=== What you need to do ===
When you spot the word "target" in a line of the data below, copy that line.

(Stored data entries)
--- --- ---

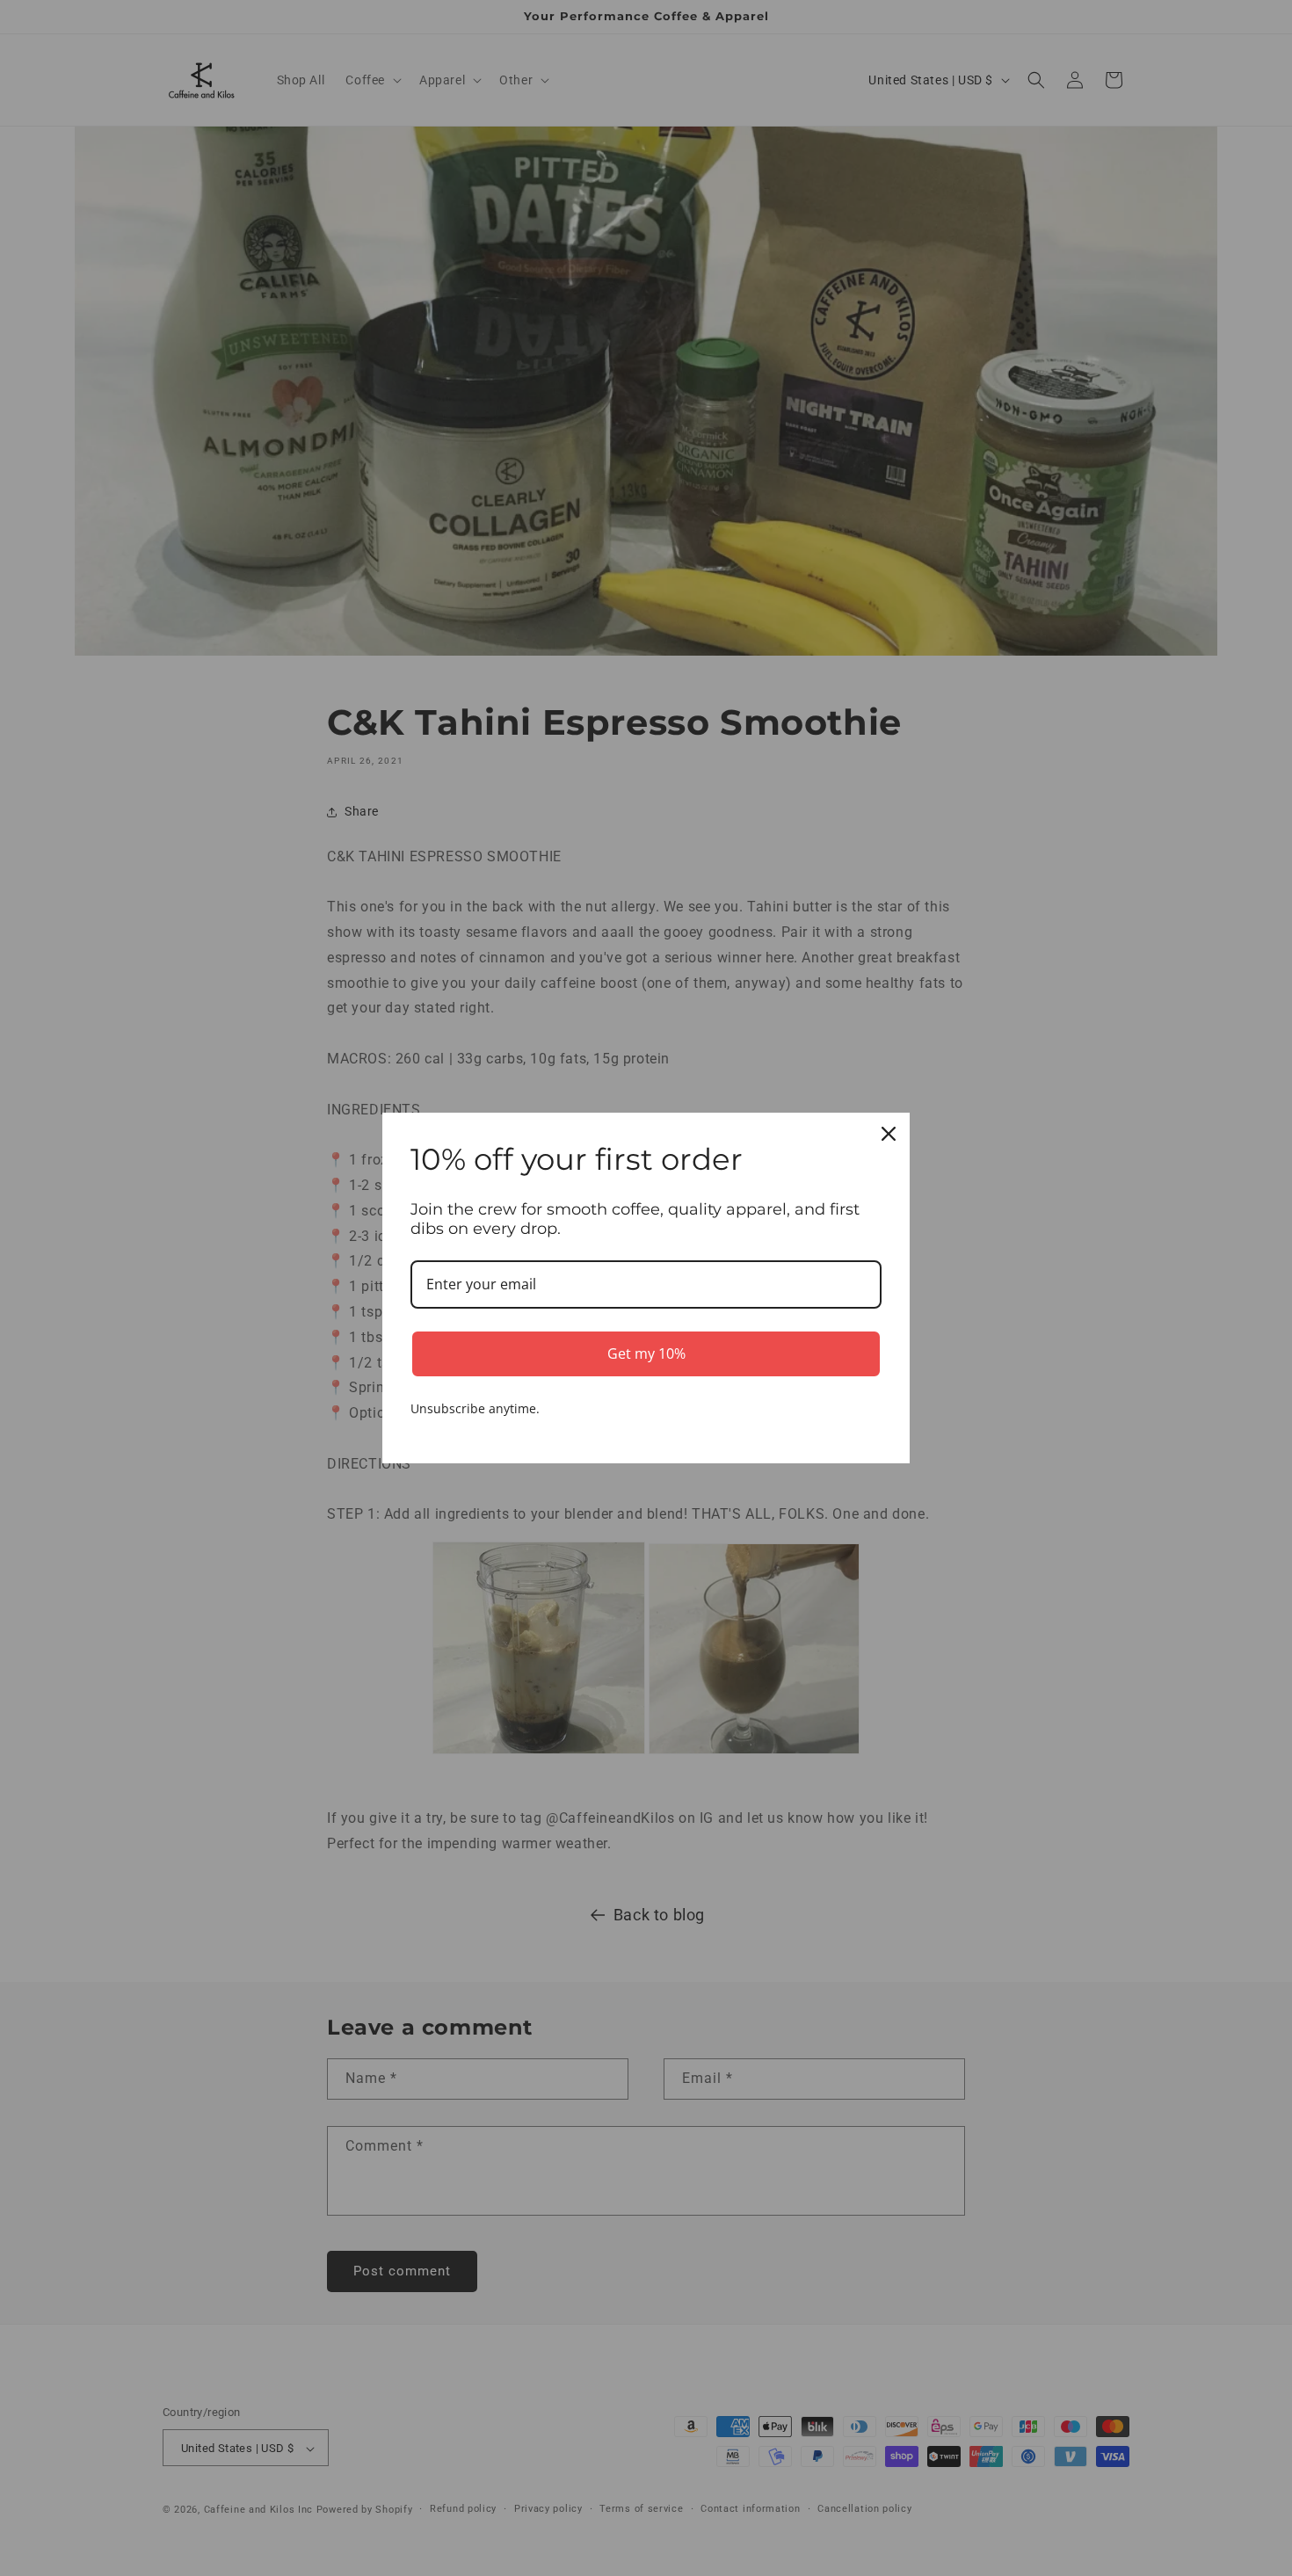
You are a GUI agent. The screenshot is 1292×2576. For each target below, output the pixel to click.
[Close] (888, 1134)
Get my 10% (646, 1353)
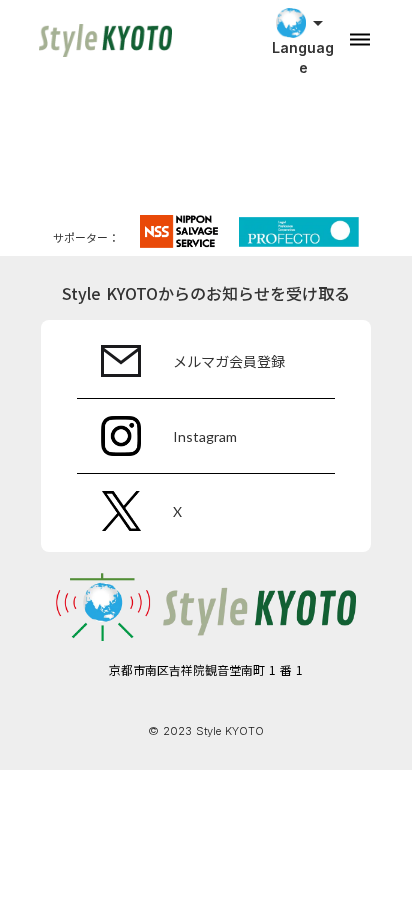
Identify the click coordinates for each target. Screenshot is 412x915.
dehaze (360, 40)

--- --- ---

=== Answer to this problem ===
You are a GUI agent. The screenshot is 1292×2576. For each target below, output the pixel to click.
Identify the click coordinates for each target. Screenshot is 412x915.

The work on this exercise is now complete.